**Aim of the exercise:** The answer must be every line of the records below that holds the word "hamburger".

**Data for this exercise:**
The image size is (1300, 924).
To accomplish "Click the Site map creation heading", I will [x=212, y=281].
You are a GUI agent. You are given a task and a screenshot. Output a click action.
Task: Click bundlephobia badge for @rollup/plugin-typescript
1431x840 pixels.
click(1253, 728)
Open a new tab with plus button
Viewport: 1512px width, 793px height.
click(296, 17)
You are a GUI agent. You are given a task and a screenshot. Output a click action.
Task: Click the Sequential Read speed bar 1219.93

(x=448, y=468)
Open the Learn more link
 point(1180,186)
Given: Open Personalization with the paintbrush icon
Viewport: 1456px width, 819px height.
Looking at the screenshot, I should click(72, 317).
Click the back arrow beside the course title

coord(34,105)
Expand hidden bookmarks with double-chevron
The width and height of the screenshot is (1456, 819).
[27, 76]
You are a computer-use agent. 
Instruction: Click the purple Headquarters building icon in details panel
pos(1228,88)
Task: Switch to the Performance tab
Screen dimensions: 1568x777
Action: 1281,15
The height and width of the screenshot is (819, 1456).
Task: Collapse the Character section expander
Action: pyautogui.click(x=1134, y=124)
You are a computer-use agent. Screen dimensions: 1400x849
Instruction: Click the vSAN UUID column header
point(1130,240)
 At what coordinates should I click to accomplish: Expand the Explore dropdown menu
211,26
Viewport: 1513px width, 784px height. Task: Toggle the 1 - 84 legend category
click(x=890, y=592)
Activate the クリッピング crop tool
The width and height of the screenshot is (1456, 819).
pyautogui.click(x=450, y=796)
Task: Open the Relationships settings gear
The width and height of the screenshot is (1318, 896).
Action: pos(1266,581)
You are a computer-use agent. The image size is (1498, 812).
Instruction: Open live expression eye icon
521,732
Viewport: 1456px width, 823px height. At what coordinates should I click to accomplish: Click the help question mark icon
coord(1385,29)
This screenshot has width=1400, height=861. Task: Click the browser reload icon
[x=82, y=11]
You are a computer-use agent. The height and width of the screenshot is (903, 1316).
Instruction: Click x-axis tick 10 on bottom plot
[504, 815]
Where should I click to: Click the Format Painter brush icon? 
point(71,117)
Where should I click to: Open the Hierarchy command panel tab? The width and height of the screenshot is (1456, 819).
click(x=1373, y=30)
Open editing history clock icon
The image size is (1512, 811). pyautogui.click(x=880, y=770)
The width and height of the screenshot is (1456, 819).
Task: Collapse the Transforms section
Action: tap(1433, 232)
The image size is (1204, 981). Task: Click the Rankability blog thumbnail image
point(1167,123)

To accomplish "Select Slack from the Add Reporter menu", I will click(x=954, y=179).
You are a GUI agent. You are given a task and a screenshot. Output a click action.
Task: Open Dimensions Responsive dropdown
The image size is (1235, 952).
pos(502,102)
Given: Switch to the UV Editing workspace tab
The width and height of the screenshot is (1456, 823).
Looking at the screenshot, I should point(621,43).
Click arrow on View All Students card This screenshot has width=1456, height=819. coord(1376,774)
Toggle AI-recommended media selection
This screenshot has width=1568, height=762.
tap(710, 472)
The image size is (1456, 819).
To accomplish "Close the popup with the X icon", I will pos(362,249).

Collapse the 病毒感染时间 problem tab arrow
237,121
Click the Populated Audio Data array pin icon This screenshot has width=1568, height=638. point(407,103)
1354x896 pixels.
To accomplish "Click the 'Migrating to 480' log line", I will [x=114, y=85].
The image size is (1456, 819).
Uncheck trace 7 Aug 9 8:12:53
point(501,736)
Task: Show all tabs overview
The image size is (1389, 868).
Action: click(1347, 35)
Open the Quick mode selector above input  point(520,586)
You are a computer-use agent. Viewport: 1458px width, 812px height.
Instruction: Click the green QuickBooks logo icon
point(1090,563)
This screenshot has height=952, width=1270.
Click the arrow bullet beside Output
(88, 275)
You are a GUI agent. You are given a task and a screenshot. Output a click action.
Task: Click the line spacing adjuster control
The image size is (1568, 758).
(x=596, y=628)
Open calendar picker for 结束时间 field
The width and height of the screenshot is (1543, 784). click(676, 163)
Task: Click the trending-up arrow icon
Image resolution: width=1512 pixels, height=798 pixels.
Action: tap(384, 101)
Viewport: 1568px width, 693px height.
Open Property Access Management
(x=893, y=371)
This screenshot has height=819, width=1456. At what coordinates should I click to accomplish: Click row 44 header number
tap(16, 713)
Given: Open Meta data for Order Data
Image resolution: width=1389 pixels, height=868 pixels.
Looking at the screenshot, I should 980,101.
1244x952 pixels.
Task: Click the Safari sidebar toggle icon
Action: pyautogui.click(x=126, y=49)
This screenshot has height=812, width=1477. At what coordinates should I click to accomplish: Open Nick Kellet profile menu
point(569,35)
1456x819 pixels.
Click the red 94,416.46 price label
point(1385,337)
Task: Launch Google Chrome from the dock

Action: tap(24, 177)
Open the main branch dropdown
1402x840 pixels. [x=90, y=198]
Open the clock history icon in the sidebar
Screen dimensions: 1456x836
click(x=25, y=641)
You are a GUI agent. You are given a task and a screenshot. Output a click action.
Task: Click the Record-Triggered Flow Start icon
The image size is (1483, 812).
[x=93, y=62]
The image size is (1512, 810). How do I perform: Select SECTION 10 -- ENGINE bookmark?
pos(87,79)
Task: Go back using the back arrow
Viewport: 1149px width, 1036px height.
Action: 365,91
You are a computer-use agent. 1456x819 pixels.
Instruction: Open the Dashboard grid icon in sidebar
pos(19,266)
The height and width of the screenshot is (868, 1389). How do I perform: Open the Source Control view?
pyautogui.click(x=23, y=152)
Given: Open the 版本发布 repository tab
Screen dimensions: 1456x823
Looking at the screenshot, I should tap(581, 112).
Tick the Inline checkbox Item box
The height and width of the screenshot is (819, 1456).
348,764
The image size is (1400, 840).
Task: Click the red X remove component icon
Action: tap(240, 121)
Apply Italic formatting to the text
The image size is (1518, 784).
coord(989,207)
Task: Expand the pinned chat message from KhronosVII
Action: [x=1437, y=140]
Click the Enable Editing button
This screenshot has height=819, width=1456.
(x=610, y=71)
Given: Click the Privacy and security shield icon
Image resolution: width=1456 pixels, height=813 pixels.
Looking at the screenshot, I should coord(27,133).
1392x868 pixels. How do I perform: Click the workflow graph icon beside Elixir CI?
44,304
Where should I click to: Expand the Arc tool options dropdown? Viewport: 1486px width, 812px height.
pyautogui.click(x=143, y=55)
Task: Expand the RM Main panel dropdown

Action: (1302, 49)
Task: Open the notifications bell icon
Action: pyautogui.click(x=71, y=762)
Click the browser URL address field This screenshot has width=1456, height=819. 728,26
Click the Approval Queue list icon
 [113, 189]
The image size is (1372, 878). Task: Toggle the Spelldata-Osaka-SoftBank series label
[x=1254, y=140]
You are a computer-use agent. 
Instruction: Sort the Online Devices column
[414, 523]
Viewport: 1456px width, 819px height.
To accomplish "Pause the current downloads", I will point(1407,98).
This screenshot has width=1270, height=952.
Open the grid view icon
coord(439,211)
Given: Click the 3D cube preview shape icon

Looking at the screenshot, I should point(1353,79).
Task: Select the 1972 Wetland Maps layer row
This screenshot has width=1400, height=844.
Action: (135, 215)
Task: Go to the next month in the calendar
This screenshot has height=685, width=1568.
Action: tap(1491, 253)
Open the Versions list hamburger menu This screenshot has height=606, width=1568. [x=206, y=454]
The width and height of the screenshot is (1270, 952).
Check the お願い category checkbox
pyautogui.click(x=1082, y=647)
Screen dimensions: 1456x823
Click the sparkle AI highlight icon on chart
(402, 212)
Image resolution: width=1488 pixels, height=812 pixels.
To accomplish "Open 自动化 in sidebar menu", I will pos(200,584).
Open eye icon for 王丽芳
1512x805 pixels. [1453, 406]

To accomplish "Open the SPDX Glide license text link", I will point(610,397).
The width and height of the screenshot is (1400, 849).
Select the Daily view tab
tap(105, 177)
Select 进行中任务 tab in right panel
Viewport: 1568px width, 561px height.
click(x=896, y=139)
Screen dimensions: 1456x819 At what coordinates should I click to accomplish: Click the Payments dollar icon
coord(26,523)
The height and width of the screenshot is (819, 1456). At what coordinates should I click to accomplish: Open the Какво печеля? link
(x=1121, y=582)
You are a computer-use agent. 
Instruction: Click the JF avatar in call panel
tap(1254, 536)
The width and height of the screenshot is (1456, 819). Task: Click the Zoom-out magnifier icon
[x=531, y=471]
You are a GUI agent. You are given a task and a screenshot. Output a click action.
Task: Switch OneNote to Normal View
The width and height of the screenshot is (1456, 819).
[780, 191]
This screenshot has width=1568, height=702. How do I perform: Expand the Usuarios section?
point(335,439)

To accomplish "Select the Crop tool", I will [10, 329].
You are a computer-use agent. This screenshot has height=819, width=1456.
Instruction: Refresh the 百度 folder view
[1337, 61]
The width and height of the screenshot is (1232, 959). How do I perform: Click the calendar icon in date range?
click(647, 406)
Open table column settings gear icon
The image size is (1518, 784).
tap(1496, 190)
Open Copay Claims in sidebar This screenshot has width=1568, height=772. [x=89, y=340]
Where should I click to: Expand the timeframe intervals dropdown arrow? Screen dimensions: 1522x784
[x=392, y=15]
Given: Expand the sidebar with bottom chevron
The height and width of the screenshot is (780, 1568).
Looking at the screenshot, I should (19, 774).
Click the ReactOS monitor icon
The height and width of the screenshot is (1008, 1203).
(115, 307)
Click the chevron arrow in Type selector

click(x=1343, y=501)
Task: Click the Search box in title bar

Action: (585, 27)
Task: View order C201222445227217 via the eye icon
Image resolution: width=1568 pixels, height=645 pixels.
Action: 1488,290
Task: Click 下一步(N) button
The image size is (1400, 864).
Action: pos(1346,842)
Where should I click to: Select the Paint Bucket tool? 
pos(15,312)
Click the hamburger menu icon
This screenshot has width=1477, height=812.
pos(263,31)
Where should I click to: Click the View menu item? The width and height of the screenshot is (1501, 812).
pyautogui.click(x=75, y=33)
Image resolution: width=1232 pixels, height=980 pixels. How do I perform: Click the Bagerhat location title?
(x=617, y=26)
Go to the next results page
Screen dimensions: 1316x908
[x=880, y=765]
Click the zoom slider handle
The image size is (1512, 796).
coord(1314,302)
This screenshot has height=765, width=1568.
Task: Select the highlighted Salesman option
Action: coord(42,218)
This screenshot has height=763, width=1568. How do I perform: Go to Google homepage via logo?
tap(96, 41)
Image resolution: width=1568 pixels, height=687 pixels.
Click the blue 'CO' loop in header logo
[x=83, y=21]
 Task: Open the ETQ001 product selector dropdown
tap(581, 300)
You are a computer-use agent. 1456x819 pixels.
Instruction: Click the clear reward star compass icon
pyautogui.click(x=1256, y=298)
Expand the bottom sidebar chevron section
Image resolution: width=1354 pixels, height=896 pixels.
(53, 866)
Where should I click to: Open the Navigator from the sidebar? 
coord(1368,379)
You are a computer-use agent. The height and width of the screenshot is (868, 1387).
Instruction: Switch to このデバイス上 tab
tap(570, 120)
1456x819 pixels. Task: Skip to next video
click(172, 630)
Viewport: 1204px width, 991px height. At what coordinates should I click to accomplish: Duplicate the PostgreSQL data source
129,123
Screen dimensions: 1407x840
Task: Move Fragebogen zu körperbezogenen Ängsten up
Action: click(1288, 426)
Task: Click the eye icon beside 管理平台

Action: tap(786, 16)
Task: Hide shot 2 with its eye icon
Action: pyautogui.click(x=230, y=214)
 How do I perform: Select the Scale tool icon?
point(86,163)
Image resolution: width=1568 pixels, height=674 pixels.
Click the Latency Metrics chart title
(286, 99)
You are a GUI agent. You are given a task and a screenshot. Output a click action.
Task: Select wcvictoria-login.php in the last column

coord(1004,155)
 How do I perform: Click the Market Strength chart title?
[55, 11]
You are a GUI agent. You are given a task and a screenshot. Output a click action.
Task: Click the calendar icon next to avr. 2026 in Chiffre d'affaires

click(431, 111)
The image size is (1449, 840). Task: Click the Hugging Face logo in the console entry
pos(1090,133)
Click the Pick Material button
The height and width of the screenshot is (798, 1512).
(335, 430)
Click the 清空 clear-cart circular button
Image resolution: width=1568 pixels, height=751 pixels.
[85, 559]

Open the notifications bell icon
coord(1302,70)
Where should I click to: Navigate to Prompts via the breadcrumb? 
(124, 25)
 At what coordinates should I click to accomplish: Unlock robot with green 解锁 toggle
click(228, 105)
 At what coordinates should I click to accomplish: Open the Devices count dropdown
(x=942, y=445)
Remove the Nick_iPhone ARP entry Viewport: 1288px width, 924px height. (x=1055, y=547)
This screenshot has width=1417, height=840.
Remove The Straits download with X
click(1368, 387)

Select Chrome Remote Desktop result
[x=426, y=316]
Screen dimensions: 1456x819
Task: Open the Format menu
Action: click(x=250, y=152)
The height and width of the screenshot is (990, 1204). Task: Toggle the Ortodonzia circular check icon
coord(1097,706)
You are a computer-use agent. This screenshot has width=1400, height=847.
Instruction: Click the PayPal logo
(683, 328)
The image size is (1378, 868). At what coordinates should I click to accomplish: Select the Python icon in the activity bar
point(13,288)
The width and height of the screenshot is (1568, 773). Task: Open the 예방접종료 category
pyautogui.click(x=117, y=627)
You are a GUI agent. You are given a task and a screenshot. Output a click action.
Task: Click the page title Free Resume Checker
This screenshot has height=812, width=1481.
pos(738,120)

**Answer box:**
Open the Versions list hamburger menu This screenshot has height=606, width=1568. [x=206, y=454]
Click the hamburger menu icon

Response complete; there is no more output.